Exercise -> In the data below, which lines hold the word "Given"? Copy them.

[Pixel coordinate grounding data]
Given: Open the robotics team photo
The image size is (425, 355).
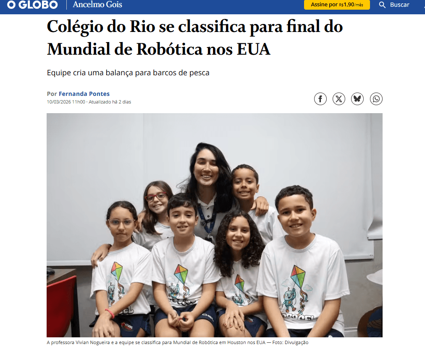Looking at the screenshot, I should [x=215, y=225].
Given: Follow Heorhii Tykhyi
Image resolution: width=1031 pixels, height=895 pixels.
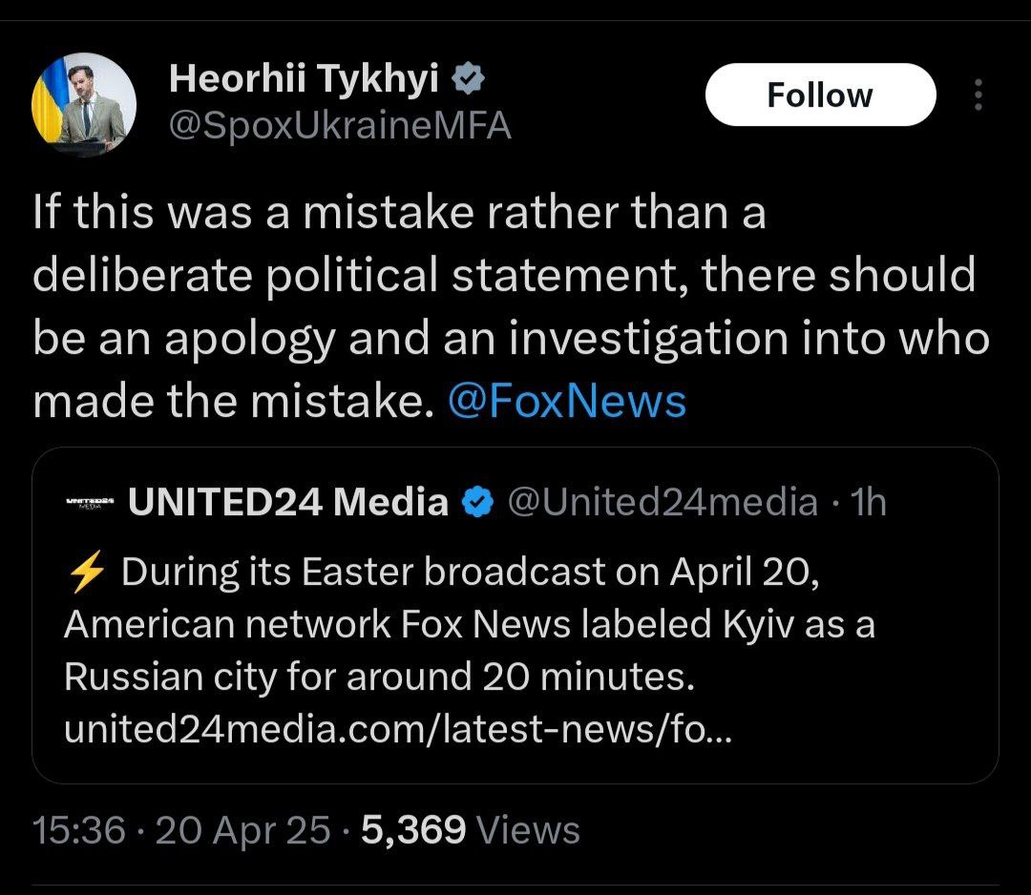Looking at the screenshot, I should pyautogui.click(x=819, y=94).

Solution for this task ->
Given: Open the robotics team photo
Given: Follow Heorhii Tykhyi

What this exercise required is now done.